DATA PROVIDED
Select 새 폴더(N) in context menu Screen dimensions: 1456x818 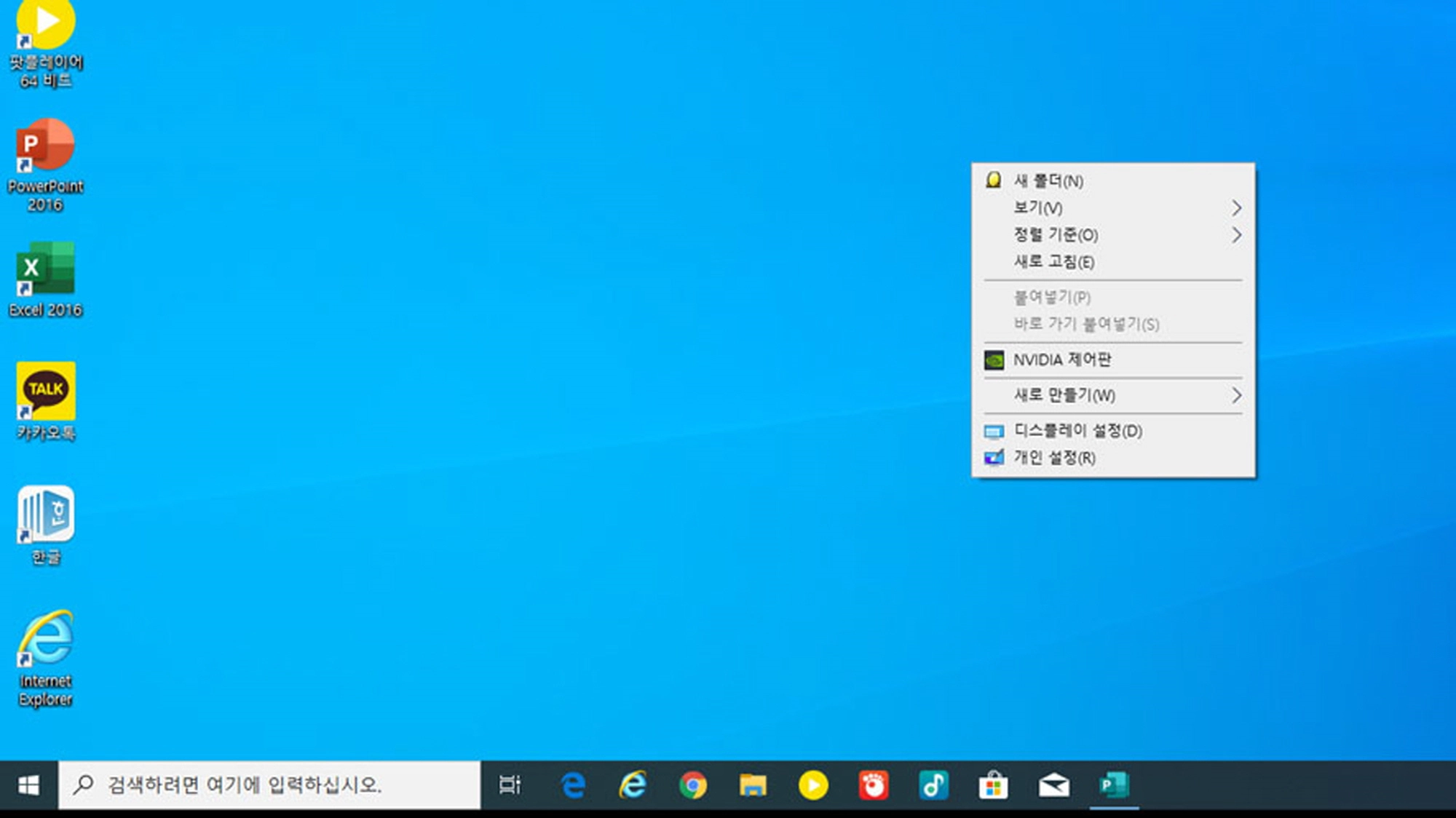click(1048, 181)
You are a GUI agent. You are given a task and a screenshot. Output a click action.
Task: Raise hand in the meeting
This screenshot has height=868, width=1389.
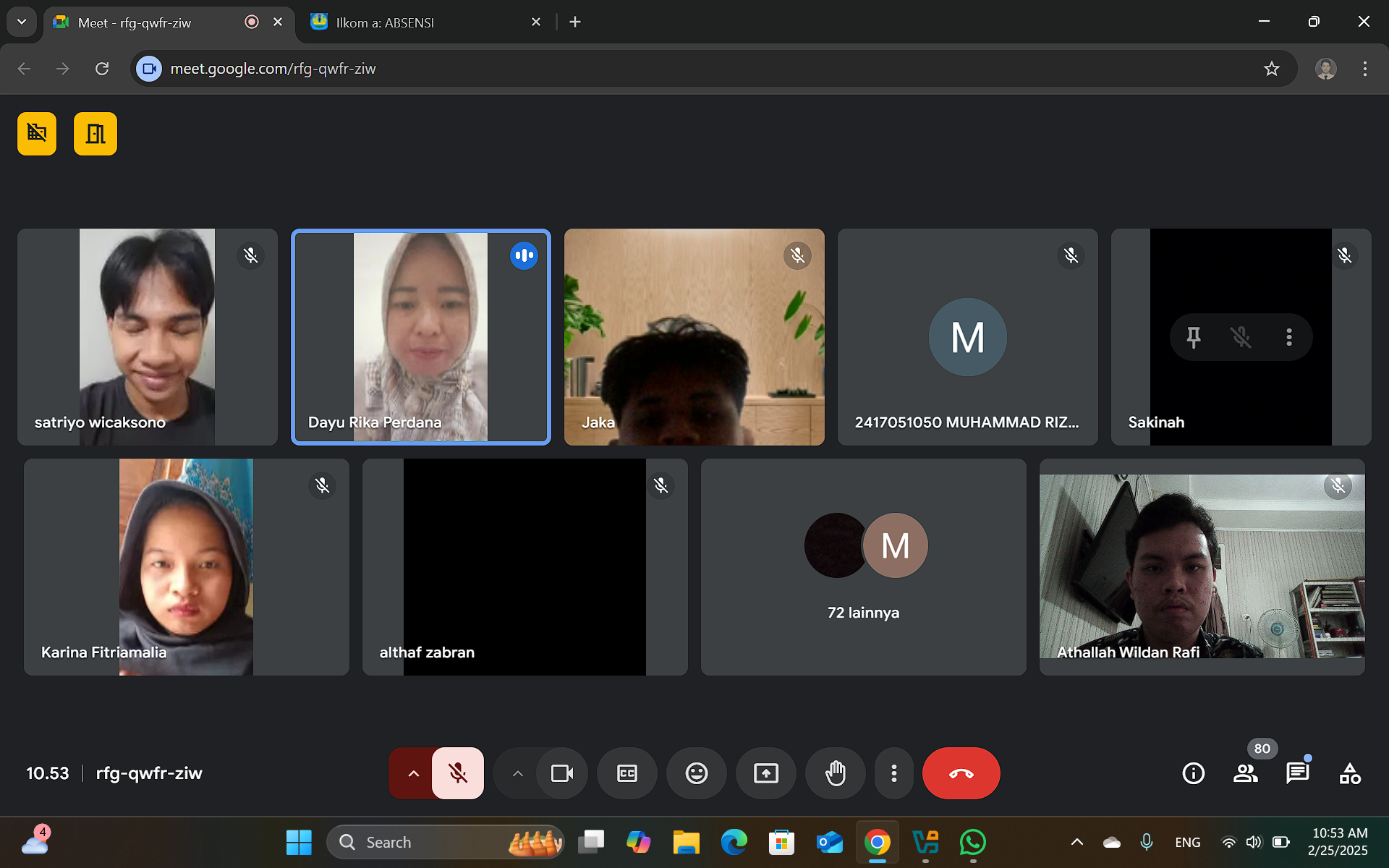pyautogui.click(x=836, y=773)
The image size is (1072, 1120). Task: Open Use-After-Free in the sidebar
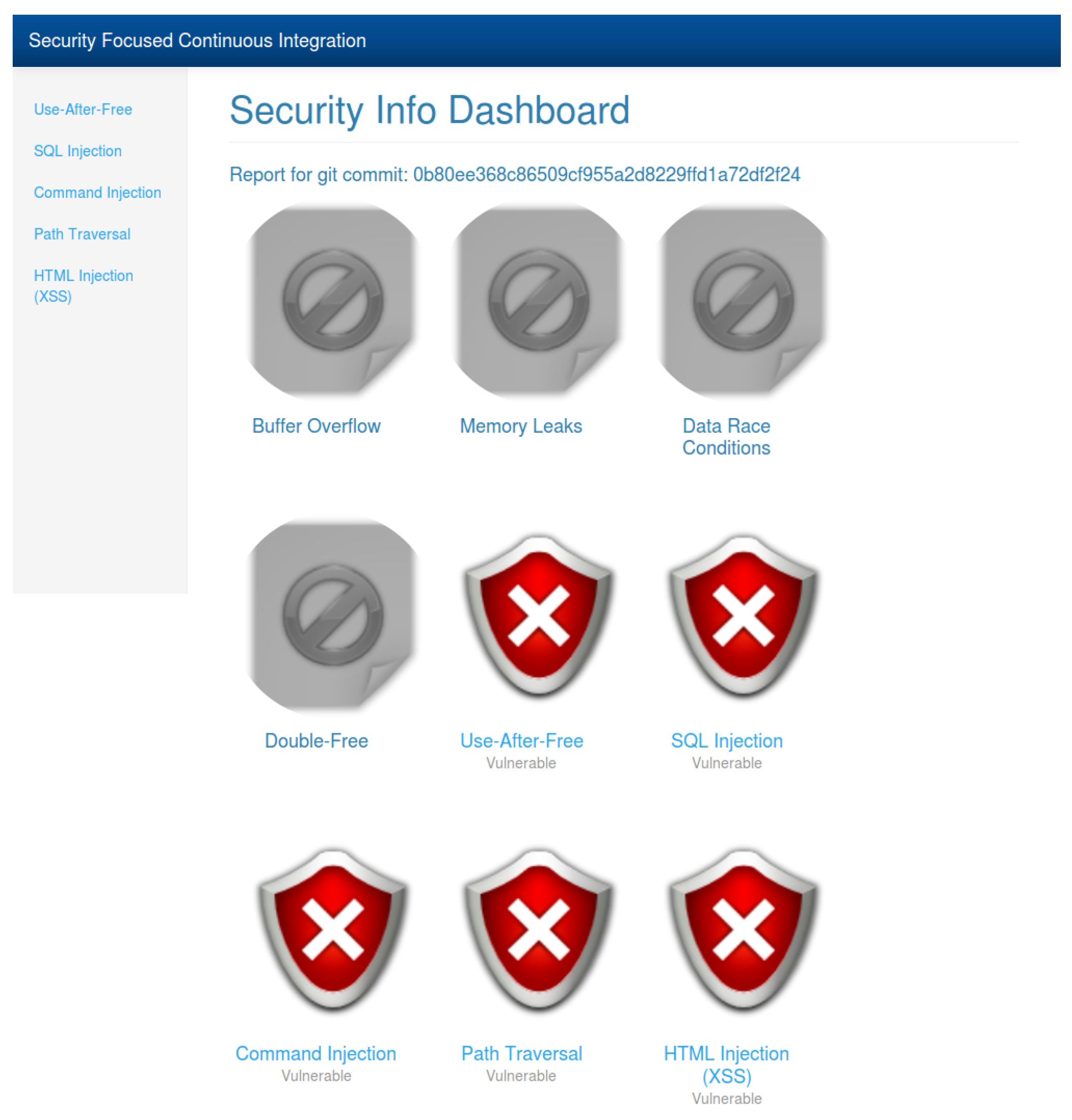point(83,109)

REQUIRED ACTION
Lines from the one that contains "You are a GUI" to the final line of the material are the whole answer. Reproduce them word for word and skip the pictures.

EXERCISE RESULT
You are a GUI agent. You are given a task and a screenshot. Output a click action.
Task: Raise hand in the meeting
This screenshot has height=868, width=1389.
pyautogui.click(x=836, y=773)
The image size is (1072, 1120). Task: Open Use-After-Free in the sidebar
point(83,109)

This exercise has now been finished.